Nagin Cox, NASA mission lead, on working with the Mars Curiosity Rover
"The more we learn about change on a planetary scale the more we learn about how to be careful with this one"
Some space fans might say that Nagin Cox has a dream job exploring Mars from the lens of the Curiosity Rover. As a mission lead for the project, she eats, sleeps and dreams Mars.
Cox visisted Vancouver to speak at a visual effects conference.
She spoke with On the Coast about her work.
What is the Curiosity Rover up to these days?
She's been on Mars since 2012 and we've arrived at Mount Sharp, which was our final destination. We're exploring the foothills of the mountain and drilling and taking samples and continuing on our investigation of whether Mars might once have been habitable.

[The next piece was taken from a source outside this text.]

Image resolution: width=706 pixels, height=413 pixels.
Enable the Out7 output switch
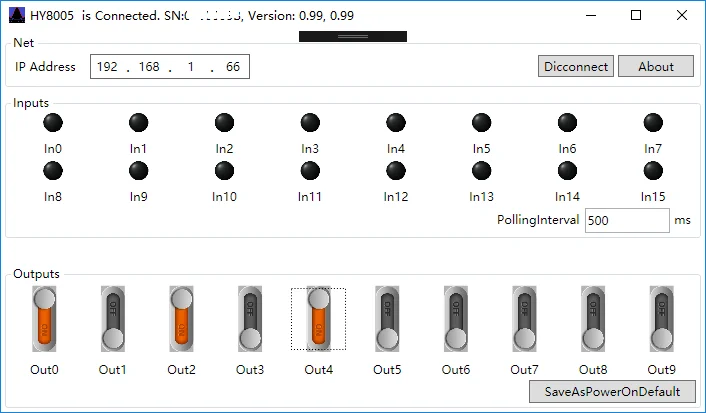tap(525, 319)
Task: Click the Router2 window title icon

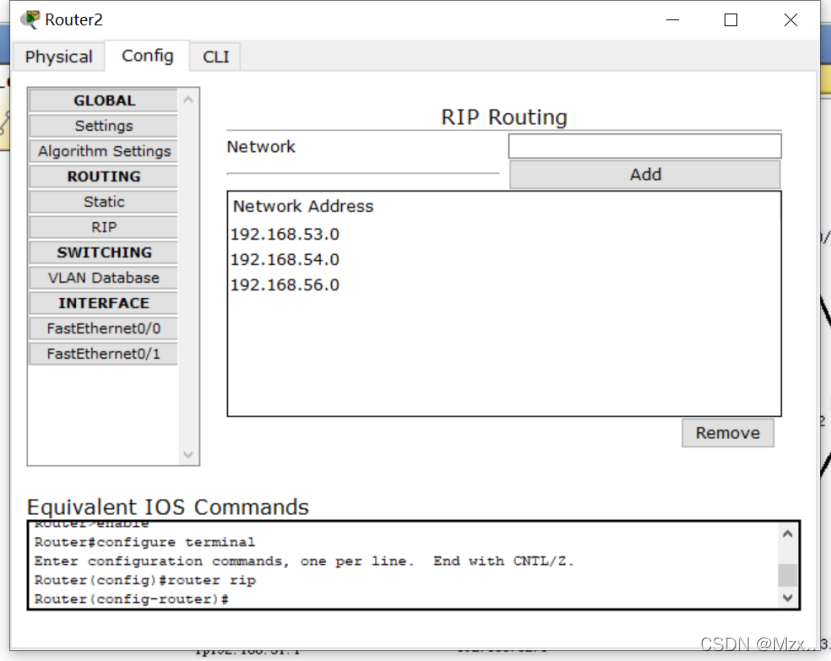Action: click(x=30, y=20)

And what have we learned about that?
We actually learned when we were in Yellowknife Bay that there was water there. We're talking about in the distant past, billions of years ago.
And not only water at Gale Crater where we landed but it was potentially a rushing river. Like if you'd been standing there, you would have been knee deep or hip deep. It turned out that Mars was in fact once habitable.

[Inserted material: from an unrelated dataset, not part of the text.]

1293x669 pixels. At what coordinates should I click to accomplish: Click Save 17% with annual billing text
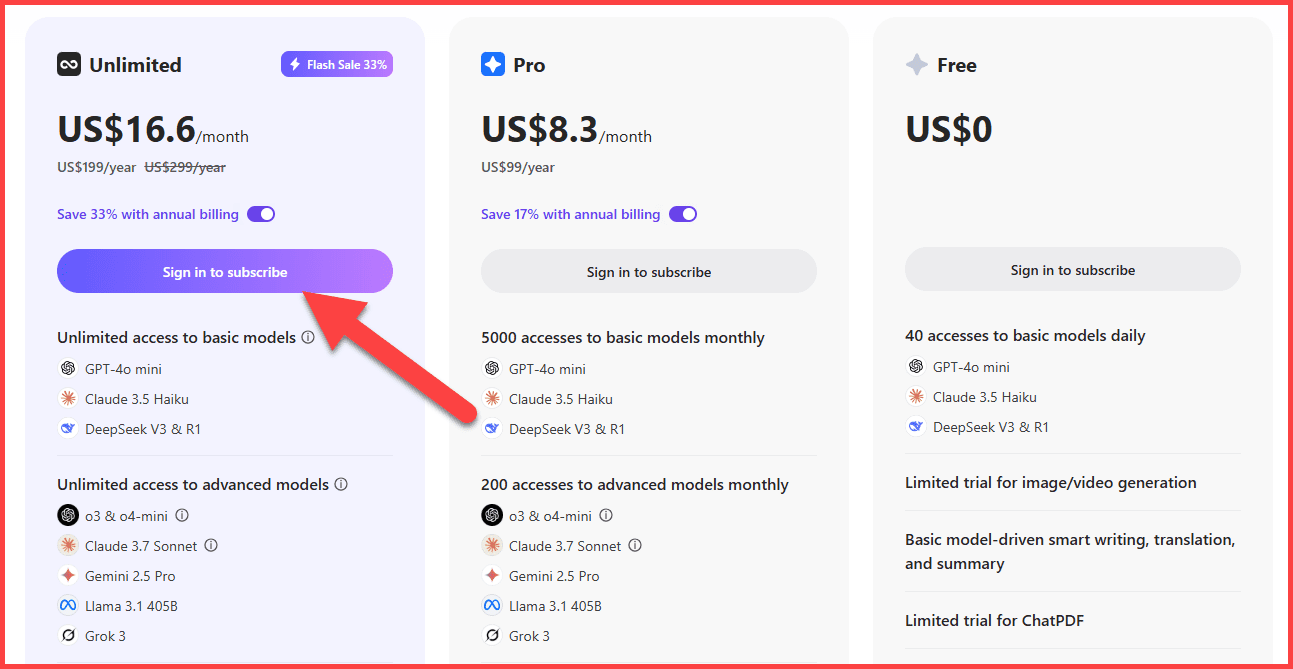[x=570, y=214]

That has such a visceral feel to think that Mars really must have been more Earth-like in order for the water to have been drinkable. And that raises questions about what happened.

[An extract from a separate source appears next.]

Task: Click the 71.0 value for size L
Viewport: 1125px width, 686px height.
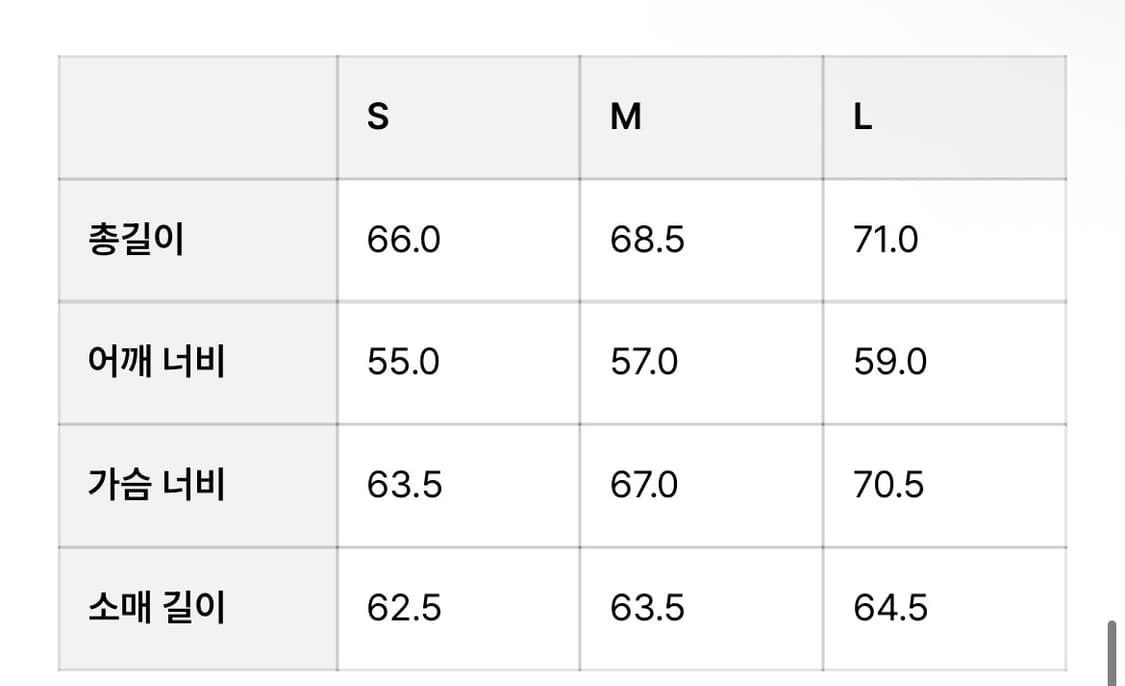Action: pos(885,241)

We're busy conducting an uncontrolled experiment on climate change on our own planet, so the more we learn about change on a planetary scale the more we learn about how to be careful with this one.
What are the theories about what happened?
There are thoughts about the water having maybe gone under ground, escaped in the atmosphere.
We have other missions, one of which recently arrived, that is specifically looking in the atmosphere to try to figure out this story of where did it go, since that's so important for our understanding of the planet and of our planet.
What else do we need to be able to say that maybe there was life on Mars?
An important part was finding out that water was actually drinkable. If you had been there billions of years ago, you could have taken a drink. That tells us something about the water there being the right kind of Goldilocks water that would help us out.
However now we are in the quest for the other building block of life: the chase is on for organic carbon for the basics of life. That still doesn't mean that there would have been life, but that all the ingredients were there.
So does all of this set the scene for human travel to Mars?
We hope so. We have two types of objectives, one is the science objectives and the other is the exploration objectives, things we need to do before we can send people.
As an example, we carry an instrument that is specifically designed to detect radiation on Mars, so that we can design space suits for future astronauts.
Are you happy being on the ground sending instructions to a robot or would you like to do a little space travel of your own?
Space travel certainly has its appeal. I never really wanted to be an astronaut because the robots go before the people. If you really want to see a place that no one's ever seen before, that's the robotics space program.